__REQUIRED TASKS__
A) Answer each question from the news article about the Miami University rape suspect.
(i) What date did the judge set for the preliminary hearing?
(ii) To which hospital did the female student drive herself for treatment?
(iii) Which previously scheduled November event did university officials encourage people to join?
B) Go on with the news article about the Miami University rape suspect, picking up after its final paragraph.

SUPPLIED PASSAGE Block Start

Thursday, September 30, 2004

Miami U. rape suspect 'is no longer a student'


Man involved in second sex-related case since November

By Kristen Muthig
Enquirer staff writer
and David Eck
Enquirer contributor

[photo]
Jason D. Landis, 25, of Troy, Ohio, is in the Butler County Jail. He is charged with raping a Miami student.
Photo provided
OXFORD - A man accused of raping a Miami University student "is no longer a student," university officials said Wednesday.

Miami spokesman Richard Little said Jason D. Landis, 25, could be subject to expulsion after a future disciplinary hearing. Landis, who had been studying sports organization, was arrested Tuesday on charges that he raped a 22-year-old student at his apartment in the 200 block of East Chestnut Street earlier that morning.

"At this point today, he is no longer a student at Miami," Little said after university officials met to discuss the case.

Landis, of Troy, Ohio, remains in the Butler County Jail. Butler Area II Court Judge J.B. Connaughton didn't set bond in a video hearing Wednesday, and scheduled a preliminary hearing for Oct. 7.

The female student, according to police, drove home after the rape, then drove herself to McCullough-Hyde Memorial Hospital for treatment for excessive bleeding.

She underwent surgery and is recovering.

"The reaction around here has been a combination of shock, sadness and compassion for the victim," said Jane Goettsch, director of Miami's Women's Center. "There is always anger that sexual violence continues to take place."

University officials Wednesday discussed increased public information education efforts, including publishing a letter in the campus newspaper, and encouraging participation in efforts such as an initiative to prevent sexual assault and in the previously scheduled Take Back the Night March in November.

"Often when incidents make news, there is an initial heightened alertness, but that fades in time," Goettsch said.

"There is an opportunity with this to get some information out to people."

SUPPLIED PASSAGE Block End
DATA EXTRACT Block Start

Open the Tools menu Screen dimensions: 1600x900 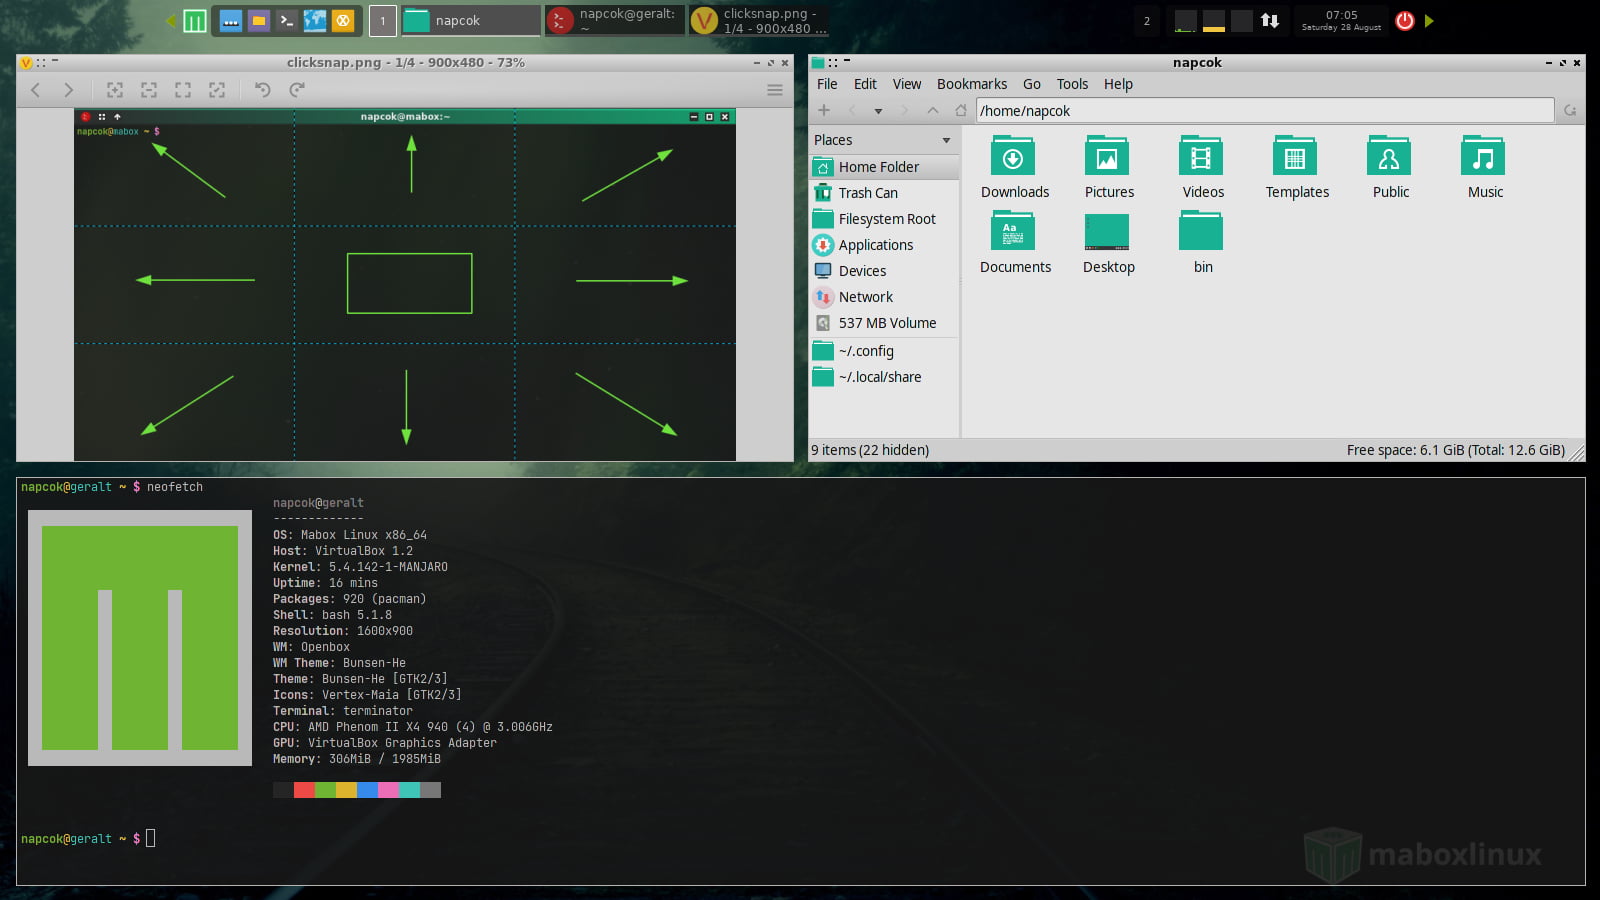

DATA EXTRACT Block End

__ANSWER SET__
A)
(i) Oct. 7
(ii) McCullough-Hyde Memorial Hospital
(iii) The Take Back the Night March

B)
Some female students said they would be more cautious.

"I just think that we can only hope that the person attacked will recover emotionally and physically," said Marissa Hirsh, a first-year student from Wyoming. "It's scary. The minute you think it won't happen to you, it might."

"It's kinda like a slap in the face and makes me want to be more safe," said Abby Riley, a sophomore from McConnelsville, Ohio.

Some students felt there needed to be more communication and were surprised to hear that the suspect had pleaded guilty last year in a sexual attack on another student.

In November 2003, Landis pleaded guilty to misdemeanor charges of sexual imposition and aggravated trespass, records show. In that case, he entered a female's dorm room in Scott Hall, Little said. Landis had been suspended through this summer's semester, and was barred from living on campus or from having any contact with the victim, Little said.

"Just hearing about it makes me wonder about policy and what exactly the rule is about letting students back on campus," said Ella Manken, a first-year student from Van Wert, Ohio. "The university can't be responsible for every person out there, but they are responsible for dealing with the actions after they happen."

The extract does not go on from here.